A startling face stares from the front page of this newspaper today, one with a dramatic tale to tell. Although dead for 2,300 years the visage of this man speaks to us of Iron Age Ireland and has much to say about life in times long past. It tells a story of life and culture, but also of murder most foul, of a ritual killing that snuffed out the life of the person whom we now see as an archaeological artefact.
The face and torso belong to a man known only as Clonycavan Man. He was recovered as a bog body found in waste peat in Co Meath, an inauspicious return to a very changed Irish social milieu compared to the one that would have been familiar to him.
Bog bodies are rare and remarkable discoveries, but Clonycavan Man, found in February 2003, was a sensation for staff at the National Museum of Ireland, given his exceptional state of preservation. The museum's conservators were delighted with the internationally important find but were stunned when a second, even better preserved bog body was taken from the peat a few months later, this time in Co Offaly.
Old Croghan Man was scooped up by a digger and emerged as a torso and two fully intact arms and hands, but in such a state of preservation that gardaí were immediately called and a crime scene established.
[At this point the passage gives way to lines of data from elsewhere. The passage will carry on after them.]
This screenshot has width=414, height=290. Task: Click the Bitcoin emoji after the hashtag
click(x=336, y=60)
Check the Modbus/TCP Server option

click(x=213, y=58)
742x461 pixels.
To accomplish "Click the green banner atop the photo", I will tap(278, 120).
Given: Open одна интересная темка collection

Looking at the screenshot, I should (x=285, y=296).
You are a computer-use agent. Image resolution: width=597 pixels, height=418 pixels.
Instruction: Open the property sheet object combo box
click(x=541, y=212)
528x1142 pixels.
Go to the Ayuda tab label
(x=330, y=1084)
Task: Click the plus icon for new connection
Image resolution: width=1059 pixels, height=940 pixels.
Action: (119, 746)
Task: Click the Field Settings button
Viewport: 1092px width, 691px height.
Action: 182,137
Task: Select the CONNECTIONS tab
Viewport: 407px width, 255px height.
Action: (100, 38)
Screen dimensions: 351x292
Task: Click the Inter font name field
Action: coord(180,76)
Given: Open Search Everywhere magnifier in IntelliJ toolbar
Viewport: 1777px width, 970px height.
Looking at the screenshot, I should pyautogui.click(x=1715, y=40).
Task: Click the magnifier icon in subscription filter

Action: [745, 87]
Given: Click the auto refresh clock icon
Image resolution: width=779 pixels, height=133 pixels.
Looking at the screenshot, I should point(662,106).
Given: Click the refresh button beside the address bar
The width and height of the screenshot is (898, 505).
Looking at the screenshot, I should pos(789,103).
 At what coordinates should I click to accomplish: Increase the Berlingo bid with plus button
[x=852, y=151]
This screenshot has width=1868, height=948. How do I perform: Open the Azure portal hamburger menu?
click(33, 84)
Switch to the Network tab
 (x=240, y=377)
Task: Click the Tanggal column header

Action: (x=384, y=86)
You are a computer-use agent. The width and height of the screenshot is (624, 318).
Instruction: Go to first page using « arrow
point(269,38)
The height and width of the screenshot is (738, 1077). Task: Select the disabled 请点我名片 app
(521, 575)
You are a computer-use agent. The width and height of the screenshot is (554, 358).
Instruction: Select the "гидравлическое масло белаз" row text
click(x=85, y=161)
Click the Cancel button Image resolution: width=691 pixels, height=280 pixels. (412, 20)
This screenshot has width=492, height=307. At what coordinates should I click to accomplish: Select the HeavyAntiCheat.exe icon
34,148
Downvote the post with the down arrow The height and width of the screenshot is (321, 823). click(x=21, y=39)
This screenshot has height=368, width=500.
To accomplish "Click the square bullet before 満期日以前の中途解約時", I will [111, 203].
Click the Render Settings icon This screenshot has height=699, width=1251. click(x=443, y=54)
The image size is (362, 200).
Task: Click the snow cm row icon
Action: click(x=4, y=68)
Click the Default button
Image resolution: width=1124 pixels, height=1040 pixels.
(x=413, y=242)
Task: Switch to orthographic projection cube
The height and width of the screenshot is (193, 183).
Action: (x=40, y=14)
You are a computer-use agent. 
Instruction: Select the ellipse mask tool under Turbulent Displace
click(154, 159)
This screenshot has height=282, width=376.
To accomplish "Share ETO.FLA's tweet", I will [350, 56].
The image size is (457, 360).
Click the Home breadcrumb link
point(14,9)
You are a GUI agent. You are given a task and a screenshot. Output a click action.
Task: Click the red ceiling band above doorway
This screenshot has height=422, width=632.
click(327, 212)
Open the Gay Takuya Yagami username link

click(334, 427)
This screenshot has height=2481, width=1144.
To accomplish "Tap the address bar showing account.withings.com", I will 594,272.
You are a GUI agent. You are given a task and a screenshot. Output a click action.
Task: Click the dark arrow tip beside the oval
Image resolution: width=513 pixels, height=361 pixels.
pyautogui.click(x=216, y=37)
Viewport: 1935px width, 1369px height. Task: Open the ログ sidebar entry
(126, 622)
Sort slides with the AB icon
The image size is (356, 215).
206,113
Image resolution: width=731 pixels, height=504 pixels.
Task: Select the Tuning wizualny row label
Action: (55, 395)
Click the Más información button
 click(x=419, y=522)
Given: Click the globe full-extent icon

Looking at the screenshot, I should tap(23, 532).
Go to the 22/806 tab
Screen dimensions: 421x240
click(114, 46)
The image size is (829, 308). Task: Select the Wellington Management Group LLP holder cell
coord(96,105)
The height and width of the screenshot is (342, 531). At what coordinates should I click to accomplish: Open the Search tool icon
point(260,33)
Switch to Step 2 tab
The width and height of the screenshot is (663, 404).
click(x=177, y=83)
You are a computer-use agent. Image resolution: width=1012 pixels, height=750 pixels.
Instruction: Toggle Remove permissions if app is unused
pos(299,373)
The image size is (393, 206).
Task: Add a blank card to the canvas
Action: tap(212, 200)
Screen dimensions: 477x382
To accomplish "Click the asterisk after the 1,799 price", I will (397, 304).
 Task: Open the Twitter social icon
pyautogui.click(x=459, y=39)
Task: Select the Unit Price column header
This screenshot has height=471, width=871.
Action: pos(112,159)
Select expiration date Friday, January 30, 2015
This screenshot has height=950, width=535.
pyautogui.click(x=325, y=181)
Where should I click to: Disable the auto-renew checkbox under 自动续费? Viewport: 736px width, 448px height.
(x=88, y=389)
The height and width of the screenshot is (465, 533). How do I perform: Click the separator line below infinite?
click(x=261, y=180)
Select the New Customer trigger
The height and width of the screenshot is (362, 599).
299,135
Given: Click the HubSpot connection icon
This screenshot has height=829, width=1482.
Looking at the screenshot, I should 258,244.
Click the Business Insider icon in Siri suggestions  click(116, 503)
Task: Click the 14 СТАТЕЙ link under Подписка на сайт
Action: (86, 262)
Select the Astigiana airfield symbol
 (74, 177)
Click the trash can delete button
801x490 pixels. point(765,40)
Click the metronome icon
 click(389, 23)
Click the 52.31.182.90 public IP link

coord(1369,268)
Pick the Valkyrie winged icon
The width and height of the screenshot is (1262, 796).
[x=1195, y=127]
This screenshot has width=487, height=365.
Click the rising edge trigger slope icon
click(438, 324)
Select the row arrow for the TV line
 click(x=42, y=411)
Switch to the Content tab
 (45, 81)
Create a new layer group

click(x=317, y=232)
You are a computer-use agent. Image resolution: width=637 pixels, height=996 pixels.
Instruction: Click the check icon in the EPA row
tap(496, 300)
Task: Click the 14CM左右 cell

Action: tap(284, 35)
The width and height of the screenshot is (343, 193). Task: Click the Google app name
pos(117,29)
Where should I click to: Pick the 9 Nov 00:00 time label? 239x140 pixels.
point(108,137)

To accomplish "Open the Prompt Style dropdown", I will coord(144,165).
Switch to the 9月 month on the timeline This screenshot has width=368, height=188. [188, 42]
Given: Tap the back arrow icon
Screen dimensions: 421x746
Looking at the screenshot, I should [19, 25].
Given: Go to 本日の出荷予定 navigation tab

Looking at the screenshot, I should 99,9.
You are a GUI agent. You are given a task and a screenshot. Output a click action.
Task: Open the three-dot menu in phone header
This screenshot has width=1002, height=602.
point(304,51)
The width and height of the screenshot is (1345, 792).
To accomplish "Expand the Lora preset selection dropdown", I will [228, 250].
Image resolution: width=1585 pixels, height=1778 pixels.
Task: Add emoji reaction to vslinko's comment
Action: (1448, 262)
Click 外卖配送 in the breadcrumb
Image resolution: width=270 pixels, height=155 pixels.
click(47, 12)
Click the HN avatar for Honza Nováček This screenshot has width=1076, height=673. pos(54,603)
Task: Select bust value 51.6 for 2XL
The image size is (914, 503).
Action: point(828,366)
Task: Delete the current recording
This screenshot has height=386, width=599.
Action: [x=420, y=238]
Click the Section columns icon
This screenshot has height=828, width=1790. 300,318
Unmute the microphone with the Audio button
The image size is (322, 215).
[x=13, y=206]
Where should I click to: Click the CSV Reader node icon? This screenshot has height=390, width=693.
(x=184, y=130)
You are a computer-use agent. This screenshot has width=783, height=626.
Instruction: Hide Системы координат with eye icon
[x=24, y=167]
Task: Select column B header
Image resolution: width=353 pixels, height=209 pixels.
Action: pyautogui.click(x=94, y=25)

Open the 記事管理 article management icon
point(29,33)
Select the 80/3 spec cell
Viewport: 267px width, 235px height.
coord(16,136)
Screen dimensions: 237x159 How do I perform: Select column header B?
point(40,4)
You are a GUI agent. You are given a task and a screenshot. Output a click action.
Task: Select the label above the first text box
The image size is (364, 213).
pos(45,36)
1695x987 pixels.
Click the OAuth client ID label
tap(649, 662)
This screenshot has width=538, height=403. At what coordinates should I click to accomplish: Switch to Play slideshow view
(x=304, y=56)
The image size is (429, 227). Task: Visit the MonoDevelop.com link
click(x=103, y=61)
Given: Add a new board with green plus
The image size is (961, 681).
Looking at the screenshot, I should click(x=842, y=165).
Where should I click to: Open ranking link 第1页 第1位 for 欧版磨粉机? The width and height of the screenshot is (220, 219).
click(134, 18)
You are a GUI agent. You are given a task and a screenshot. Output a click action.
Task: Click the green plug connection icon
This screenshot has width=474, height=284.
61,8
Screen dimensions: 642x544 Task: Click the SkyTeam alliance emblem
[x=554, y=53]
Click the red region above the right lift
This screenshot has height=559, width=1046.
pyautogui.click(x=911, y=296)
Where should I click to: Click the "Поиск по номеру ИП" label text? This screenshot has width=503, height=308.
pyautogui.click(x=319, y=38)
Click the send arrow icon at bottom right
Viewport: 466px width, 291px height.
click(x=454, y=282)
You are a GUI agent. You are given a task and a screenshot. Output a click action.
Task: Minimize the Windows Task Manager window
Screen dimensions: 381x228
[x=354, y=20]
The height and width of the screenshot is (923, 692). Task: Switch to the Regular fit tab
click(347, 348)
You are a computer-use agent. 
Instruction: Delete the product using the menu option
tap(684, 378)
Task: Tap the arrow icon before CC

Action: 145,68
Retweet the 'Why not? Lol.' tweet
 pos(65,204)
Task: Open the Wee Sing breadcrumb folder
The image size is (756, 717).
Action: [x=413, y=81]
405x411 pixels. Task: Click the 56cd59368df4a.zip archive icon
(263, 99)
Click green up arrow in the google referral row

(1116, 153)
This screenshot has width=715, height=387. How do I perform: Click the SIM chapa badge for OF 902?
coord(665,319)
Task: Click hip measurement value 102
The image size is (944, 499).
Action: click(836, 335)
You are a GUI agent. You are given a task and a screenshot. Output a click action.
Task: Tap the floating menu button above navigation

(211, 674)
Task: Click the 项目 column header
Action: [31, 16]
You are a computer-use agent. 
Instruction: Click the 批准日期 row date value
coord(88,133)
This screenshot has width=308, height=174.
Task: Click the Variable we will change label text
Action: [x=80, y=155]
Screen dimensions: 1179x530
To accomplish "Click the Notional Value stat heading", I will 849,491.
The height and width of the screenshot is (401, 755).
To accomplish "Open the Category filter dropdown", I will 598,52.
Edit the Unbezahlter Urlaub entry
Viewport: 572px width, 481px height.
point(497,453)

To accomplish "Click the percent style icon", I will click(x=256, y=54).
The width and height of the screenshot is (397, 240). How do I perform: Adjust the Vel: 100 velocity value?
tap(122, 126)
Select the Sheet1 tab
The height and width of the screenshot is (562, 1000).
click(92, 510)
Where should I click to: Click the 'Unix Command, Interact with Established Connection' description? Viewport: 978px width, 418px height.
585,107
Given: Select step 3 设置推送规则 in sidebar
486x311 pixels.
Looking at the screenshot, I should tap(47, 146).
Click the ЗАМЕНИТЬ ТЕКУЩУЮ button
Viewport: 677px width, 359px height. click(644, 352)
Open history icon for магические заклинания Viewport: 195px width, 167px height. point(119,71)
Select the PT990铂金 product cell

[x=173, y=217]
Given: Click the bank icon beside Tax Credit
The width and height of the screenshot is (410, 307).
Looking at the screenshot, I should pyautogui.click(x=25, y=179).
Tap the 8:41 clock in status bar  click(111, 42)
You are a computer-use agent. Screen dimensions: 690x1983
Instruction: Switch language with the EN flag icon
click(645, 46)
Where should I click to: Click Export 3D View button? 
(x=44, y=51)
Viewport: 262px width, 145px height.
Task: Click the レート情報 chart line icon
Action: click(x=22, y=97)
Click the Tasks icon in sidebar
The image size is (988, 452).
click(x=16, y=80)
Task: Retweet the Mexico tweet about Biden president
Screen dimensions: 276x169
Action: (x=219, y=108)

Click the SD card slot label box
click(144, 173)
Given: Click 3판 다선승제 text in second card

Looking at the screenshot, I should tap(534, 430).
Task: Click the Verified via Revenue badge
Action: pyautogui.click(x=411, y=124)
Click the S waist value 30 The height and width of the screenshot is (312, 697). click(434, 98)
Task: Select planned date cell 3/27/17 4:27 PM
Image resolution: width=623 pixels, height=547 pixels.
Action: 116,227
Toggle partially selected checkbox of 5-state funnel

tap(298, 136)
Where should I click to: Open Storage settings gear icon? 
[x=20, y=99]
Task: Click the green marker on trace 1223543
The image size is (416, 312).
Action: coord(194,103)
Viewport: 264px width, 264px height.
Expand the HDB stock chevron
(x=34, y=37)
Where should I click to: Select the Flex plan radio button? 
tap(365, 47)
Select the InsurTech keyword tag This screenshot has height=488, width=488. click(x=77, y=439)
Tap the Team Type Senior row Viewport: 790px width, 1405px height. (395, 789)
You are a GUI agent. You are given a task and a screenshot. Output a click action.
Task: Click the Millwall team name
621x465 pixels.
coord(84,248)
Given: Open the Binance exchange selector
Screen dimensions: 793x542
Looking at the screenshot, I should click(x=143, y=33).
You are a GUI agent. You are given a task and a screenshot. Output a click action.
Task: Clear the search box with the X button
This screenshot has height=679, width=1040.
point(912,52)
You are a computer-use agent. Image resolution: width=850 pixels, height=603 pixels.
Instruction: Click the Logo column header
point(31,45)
With two so important finds at one time, the museum wisely decided to set up an international team to study the bog bodies. Up to 30 experts from six countries were involved including museum staff and specialists from the Republic and Northern Ireland.
The results of their analysis and scientific findings are revealed today by this newspaper, in co-operation with the BBC's Timewatch programme. Timewatch followed the scientists and museum staff as they slowly pieced together the final hours of Clonycavan Man and Old Croghan Man. What the experts revealed was a chilling tale of torture and ritual death. Both men died violently, and the forensic analysis tells us exactly how. Yet so well preserved were the bodies that we have also learned new things about how they lived. Clonycavan Man used expensive, imported Iron Age "hair gel" and Old Croghan Man had a last meal of grain and buttermilk.
More importantly, their discovery has pointed museum staff towards a wholly new theory about the structure of Irish Iron Age society. These findings will inform future research and will help identify places where more bog bodies and artefacts might be found. It says much about the remarkable skills of those involved in the project that Clonycavan Man and Old Croghan Man have communicated across the centuries.